# Nautilus Theme's ohne Gnome einstellen?[solved]

## LunX

Hi,

ich würde gerne das öde aussehen von Nautilus ändern nur leider bekomme ich kein Theme zum laufen.

Eine Option unter Nautilus zum wechseln finde ich nicht. Als WM benutze ich Fluxbox und habe kein Gnome installiert. Habe das Packet

x11-themes/nautilus-themes installiert. So nun habe ich hier und da gelesen das wenn man Gnome nicht benutzt man die Einstellungen in der gtkrc-2.0 vornehmen kann. Leider klappt das nicht so einfach evtl. hat einer ja ne gute Lösung für mich.

Gruß

LunxLast edited by LunX on Thu Mar 09, 2006 2:03 pm; edited 1 time in total

----------

## Fuchs

Definiere "klappt nicht". 

Ich kann hier naemlich, unter Fluxbox, sowohl 

die icons, das gtk Design und die Toolbaricons

nur mit der gtkrc-2.0 einstellen...

Vielleicht interessiert Dich gtk-chtheme. 

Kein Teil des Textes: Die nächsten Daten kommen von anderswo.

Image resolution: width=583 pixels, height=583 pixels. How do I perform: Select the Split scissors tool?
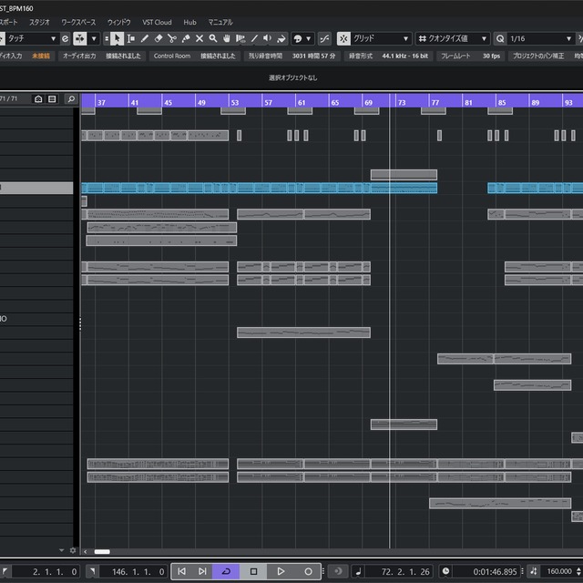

(gab da noch was zweites, Name leider entfallen) 

Fuchs

----------

## LunX

Ja z.B die Icons werden nicht übernommen. Ich habe weiterhin diese blöden grauen Blätter. Muss ich noch nen Link erstellen zu den Themes die ich emerged habe? bzw. wo liegen die Themes & Icons? Das gk Design kann ich so erstellen.

Gruß

Lunx

----------

## LunX

Musste noch die Verknüpfungen erstellen:

ln -s /usr/share/themes .themes

ln -s /usr/share/icons .icons

Danke für die Hilfe

Gruß

Lunx

----------